Facebook could face a fine of up to €100,000 ($139,000) after an Australian law student discovered that the social networking site held 1,200 pages of personal data about him, much of which he had previously deleted.

Max Schrems, 24, requested a copy of his data after attending a lecture hosted by Facebook's chief executive, Mark Zuckerberg whilst he was on an exchange program at Santa Clara University in California. He eventually received a CD from the social networking giant, and was shocked to find information through his three years of having an account despite having deleted a majority of the information.

Among the 1,200 pages of data were rejected friend requests, information regarding incidences where he had removed friends from his list and his entire conversation history. Also included were images that he had removed tags of himself from, every event he had attended and every event he never responded to, poked and email addresses of people he'd corresponded with.

"I discovered Facebook had kept highly personal messages I had written and then deleted, which, were they to become public, could be highly damaging to my reputation," said Schrems in an interview yesterday. He further commented that by keeping hold of the data Facebook was behaving much like the CIA or KGB. "Information is power, and information about people is power over people. It's frightening that all this data is being held by Facebook."
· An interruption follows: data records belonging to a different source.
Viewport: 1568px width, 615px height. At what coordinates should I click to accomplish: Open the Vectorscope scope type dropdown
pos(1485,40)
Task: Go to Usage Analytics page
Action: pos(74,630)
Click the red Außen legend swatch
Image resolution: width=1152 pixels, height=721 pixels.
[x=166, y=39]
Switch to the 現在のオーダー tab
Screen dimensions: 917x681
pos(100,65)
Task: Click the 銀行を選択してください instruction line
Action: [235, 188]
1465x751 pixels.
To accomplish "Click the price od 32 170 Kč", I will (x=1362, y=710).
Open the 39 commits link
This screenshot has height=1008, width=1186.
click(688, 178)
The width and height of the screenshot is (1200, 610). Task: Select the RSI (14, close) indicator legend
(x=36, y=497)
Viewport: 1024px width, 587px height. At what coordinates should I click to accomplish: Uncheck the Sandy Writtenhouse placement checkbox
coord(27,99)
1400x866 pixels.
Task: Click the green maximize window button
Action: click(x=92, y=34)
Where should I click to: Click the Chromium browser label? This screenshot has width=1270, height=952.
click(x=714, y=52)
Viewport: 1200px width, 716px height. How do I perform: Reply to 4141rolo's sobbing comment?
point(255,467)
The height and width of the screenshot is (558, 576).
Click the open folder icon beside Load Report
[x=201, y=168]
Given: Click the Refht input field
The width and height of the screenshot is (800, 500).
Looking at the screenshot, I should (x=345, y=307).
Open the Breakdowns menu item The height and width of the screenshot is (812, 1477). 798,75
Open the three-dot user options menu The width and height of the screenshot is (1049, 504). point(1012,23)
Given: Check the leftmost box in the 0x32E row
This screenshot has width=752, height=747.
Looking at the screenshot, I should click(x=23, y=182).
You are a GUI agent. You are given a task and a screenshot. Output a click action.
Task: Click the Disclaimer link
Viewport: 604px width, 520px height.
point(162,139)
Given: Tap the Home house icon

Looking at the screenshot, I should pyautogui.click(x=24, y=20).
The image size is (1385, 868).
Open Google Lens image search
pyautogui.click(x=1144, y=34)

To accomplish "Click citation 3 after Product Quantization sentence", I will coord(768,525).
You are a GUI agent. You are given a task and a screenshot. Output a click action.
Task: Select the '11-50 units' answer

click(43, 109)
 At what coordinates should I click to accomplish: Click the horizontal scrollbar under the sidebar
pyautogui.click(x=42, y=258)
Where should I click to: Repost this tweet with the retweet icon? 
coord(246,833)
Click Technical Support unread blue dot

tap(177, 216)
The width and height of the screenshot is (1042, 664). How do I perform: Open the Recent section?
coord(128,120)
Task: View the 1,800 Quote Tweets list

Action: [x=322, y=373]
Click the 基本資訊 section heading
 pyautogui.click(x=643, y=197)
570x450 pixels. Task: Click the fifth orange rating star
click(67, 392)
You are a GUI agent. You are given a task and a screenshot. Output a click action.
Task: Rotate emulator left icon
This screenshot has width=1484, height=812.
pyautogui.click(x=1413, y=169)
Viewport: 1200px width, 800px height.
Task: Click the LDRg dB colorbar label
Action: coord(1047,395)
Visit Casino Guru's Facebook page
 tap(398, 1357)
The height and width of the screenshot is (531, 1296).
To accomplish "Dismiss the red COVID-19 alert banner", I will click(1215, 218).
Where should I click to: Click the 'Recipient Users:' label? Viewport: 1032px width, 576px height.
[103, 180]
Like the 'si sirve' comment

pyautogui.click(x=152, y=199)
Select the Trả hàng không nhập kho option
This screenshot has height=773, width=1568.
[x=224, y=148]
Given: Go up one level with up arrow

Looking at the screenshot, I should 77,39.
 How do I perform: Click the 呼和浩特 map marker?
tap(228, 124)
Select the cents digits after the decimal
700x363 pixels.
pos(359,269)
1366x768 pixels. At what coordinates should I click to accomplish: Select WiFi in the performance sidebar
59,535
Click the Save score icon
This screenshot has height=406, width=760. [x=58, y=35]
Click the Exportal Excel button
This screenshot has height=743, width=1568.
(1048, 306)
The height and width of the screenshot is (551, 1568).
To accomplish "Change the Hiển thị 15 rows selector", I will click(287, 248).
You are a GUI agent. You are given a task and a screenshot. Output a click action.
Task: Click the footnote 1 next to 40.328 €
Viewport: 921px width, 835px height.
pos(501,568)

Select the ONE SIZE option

Having reviewed the data, Schrems has lodged 22 separate complaints with the Irish data protection minister, which is due to start its first audit of Facebook next week. A spokesperson for the commissioner has confirmed its officers will be investigating the alleged breaches raised by Schrems as part of the audit. If they are found guilty of breaching data protection laws, they could face a fine of up to €100,000.

A spokesperson for Facebook said in a statement, "Facebook provided Mr Schrems with all of the information required in response to his request. He further commented that they were happy to answer any questions asked of by the Irish data protection authorities.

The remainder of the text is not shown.